This paper sets out to examine and critically evaluate quantitative data generated via analytics reports available in Blackboard Learn, and qualitative student input in order to get a sense of online learning patterns. The students are staff members, undertaking a fully online Teaching and Learning in Higher Education professional development qualification. Over the course of semester, students are required to access text and video resources to scaffold participation in 6 discussion forums around various topics, and submit 3 assignments which are part of their teaching portfolio.
Underpinning this research is our belief that “learning analytics becomes most impactful when data is used to empower both instructor and student” (Dawson & Hubball, 2014, p. 70); particularly when our ‘students’ are also educators, across a variety of disciplines and teaching context. As facilitators of fully online programmes, we were interested in exploring the following research questions:
1. What can we as facilitators of the programme learn from ‘staff as student’ activity and usage while undertaking a fully online qualification?
2. What does this data tell us about staff as students and their online behaviour as learners?
3. Can staff apply this information about their learning behaviour to examine their role as students?
4. What implications might this have for their own teaching, and indeed our own delivery of this programme within the emerging state of supercomplexity, ‘where traditional concepts of the professional, professionalism, and professional life are being reconstituted’? (Barnett, 2000).

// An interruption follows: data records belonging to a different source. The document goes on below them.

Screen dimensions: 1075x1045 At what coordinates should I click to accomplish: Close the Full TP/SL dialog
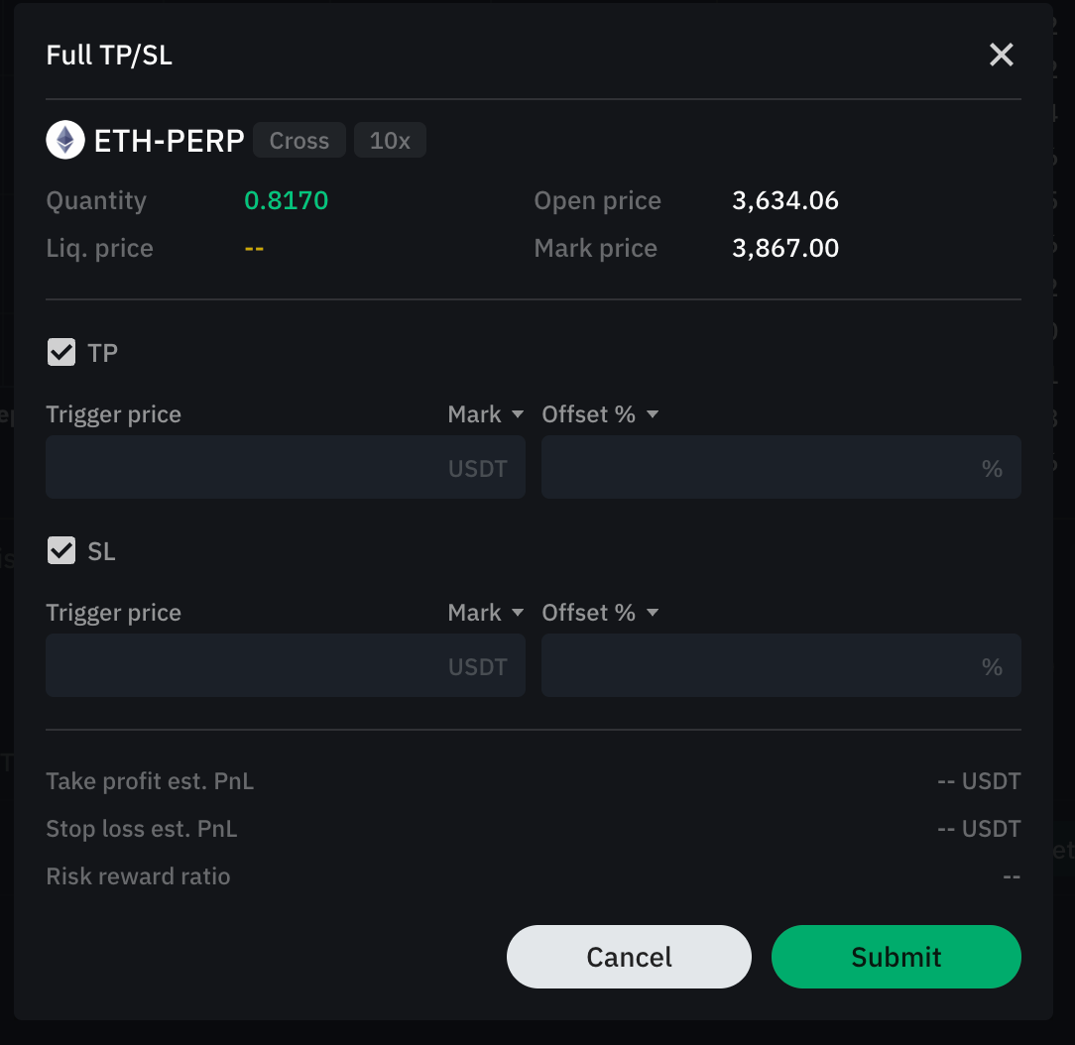(x=1001, y=55)
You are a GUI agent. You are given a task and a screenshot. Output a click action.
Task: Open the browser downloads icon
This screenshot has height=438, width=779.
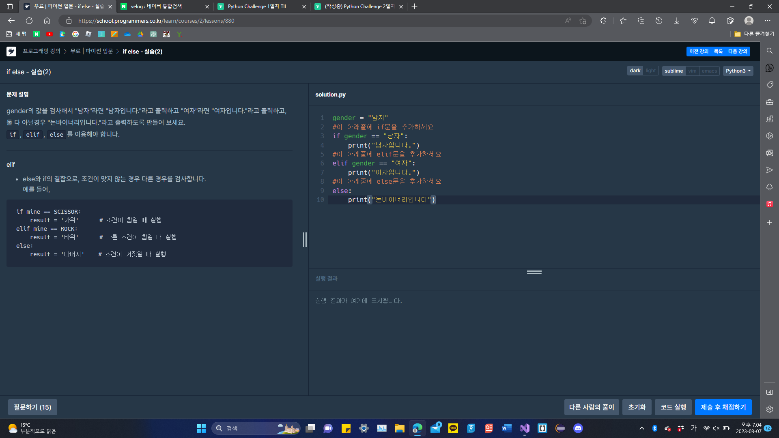(x=676, y=21)
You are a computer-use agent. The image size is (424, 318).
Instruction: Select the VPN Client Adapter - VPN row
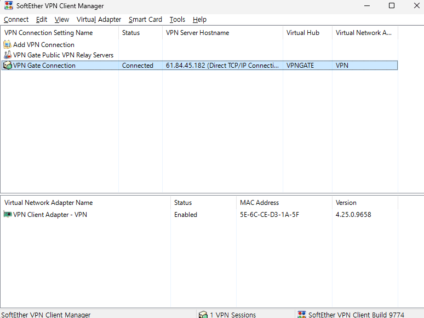50,215
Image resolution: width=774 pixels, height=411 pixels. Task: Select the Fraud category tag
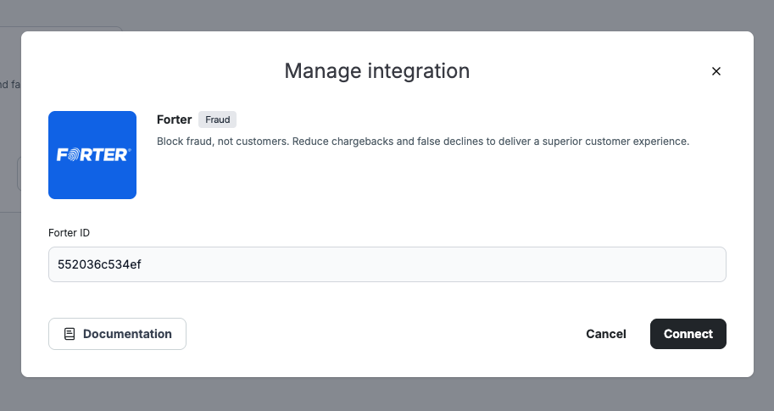point(218,119)
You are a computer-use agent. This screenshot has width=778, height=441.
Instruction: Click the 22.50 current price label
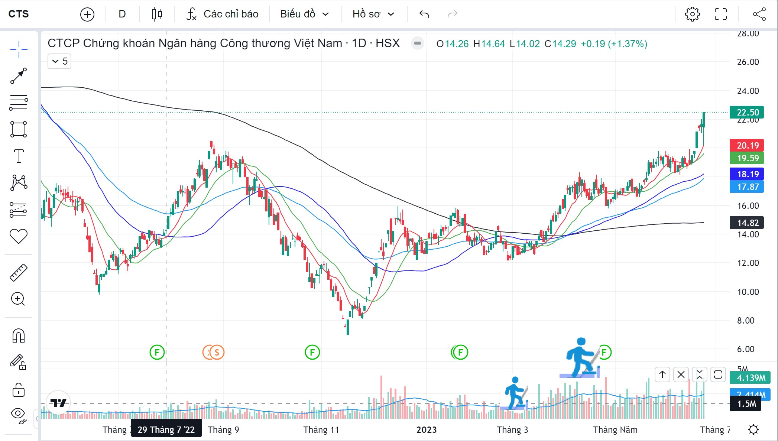click(747, 112)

For this mixed methods research, we collected data from staff as students engaged in the fully online Certificate in Teaching and Learning in Higher Education Qualification. At the end of Semester 2, data was collected via the various reporting tools available in the Learner Management System (LMS): Blackboard, which included reports around statistics for the average number posts in a discussion forum, average time spent on tasks, average number of times resources were accessed, ratios of facilitator to student interactions via discussion boards. We then triangulated this data against 20 randomly selected, anonymous, student reflective journals, which detailed their learning as online students, in order to provide a rich picture of their overall experience.
Emergent results have indicated that time (or lack thereof) and timing of tasks can make it difficult for academics to fully engage in all elements of the course which restricts the creation of a robust online community of practice. We have also found a disconnect between our expectations of time spent online by students vs the reality. The paper will address these issues and focus on possible interventions for the future development of the programme in the pursuit of professional, scholarly development of staff/faculty.
Barnett, R. (2000). University knowledge in an age of supercomplexity. Higher education, 40(4), 409-422.
Dawson, S., and Hubball, H. (2014). Curriculum Analytics: Application of Social Network Analysis for Improving Strategic Curriculum Decision-Making in a Research-Intensive University. Teaching and Learning Inquiry: The ISSOTL Journal, 2(2), 59-74.